(Collection entries)
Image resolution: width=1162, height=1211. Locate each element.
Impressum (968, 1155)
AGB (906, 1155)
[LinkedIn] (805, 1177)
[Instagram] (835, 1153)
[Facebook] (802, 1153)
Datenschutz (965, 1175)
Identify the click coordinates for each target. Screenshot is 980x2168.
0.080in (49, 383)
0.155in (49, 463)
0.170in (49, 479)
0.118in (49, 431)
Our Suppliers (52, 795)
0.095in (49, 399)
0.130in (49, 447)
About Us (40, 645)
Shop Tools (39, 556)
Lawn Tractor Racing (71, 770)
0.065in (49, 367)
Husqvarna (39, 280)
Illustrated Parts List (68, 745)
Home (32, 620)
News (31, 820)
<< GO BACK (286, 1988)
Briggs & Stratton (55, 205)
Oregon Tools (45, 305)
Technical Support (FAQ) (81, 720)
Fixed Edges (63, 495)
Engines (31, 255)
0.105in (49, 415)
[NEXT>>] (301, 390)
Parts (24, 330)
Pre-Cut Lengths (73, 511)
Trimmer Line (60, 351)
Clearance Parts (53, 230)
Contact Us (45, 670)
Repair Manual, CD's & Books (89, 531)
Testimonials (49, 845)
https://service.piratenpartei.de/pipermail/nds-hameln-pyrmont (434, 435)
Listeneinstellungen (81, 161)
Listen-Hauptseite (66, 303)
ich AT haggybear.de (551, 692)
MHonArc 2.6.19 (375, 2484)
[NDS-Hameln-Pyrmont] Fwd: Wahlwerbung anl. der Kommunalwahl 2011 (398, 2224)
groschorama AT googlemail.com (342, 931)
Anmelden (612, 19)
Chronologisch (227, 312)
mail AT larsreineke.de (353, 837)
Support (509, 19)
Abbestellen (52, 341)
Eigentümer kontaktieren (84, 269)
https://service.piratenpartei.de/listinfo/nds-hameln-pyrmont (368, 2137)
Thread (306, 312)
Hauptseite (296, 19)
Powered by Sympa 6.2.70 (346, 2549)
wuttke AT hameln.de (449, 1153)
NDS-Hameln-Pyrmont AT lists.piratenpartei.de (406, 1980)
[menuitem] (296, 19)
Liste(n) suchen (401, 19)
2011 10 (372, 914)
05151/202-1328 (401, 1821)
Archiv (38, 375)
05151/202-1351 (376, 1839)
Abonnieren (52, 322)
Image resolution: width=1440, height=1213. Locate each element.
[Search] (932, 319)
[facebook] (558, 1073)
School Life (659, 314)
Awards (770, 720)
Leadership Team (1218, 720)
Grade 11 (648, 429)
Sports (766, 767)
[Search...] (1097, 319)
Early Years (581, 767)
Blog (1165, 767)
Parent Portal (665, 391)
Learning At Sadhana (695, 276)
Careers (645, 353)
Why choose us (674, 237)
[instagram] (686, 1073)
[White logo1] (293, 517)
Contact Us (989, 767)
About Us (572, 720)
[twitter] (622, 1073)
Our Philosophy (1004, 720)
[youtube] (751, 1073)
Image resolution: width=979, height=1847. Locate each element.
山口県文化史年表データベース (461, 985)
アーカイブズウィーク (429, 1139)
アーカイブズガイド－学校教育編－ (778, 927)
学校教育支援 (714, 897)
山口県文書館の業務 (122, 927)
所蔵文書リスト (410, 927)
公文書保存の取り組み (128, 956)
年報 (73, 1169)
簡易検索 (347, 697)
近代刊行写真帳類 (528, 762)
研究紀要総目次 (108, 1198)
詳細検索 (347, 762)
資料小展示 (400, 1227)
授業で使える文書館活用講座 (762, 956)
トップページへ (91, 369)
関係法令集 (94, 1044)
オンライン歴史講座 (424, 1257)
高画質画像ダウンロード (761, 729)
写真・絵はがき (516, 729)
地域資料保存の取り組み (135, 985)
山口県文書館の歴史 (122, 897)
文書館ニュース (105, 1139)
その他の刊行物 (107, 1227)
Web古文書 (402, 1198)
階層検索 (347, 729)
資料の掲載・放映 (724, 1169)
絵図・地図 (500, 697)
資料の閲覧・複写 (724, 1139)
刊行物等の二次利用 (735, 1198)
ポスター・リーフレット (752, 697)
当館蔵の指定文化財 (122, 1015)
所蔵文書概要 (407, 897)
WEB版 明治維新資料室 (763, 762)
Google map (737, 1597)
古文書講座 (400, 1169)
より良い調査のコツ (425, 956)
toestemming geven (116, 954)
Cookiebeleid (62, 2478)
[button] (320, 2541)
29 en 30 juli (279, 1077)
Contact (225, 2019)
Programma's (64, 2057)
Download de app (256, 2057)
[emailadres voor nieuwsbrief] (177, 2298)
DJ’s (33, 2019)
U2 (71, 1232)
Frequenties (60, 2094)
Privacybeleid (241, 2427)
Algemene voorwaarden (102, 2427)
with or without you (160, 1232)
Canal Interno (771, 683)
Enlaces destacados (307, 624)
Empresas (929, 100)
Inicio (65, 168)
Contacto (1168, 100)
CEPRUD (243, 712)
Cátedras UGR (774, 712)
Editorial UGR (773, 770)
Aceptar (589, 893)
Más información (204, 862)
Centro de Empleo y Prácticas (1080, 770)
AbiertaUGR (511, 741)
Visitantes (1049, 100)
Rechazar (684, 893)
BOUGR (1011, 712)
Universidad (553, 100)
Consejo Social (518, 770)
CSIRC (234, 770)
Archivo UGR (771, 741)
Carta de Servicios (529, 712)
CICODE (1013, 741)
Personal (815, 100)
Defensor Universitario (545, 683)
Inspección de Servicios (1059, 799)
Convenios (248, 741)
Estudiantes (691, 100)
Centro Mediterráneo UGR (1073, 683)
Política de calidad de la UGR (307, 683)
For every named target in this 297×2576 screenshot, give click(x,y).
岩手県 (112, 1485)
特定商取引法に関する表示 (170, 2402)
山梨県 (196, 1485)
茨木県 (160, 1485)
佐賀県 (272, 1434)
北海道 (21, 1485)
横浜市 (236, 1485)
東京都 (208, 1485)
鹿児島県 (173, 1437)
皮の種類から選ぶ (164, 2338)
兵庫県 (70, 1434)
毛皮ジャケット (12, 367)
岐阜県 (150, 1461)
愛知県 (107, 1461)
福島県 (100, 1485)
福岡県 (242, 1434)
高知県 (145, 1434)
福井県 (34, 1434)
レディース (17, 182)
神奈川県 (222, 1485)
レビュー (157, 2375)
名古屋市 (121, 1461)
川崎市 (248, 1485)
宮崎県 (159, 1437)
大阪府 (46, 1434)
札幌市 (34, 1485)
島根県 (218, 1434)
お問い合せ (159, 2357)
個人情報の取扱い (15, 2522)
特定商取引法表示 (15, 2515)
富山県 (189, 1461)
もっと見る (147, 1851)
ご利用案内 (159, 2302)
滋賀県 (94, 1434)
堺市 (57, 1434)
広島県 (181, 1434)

- [TASK BRIEF] Express the listing as a JSON list of strings, starting at the line that contains "神奈川県 (222, 1485)" and ending at the last line of the listing. Use one string per line and leave out blank lines.

- [OUTPUT]
[
  "神奈川県 (222, 1485)",
  "レビュー (157, 2375)",
  "名古屋市 (121, 1461)",
  "川崎市 (248, 1485)",
  "宮崎県 (159, 1437)",
  "大阪府 (46, 1434)",
  "札幌市 (34, 1485)",
  "島根県 (218, 1434)",
  "お問い合せ (159, 2357)",
  "個人情報の取扱い (15, 2522)",
  "特定商取引法表示 (15, 2515)",
  "富山県 (189, 1461)",
  "もっと見る (147, 1851)",
  "ご利用案内 (159, 2302)",
  "滋賀県 (94, 1434)",
  "堺市 (57, 1434)",
  "広島県 (181, 1434)"
]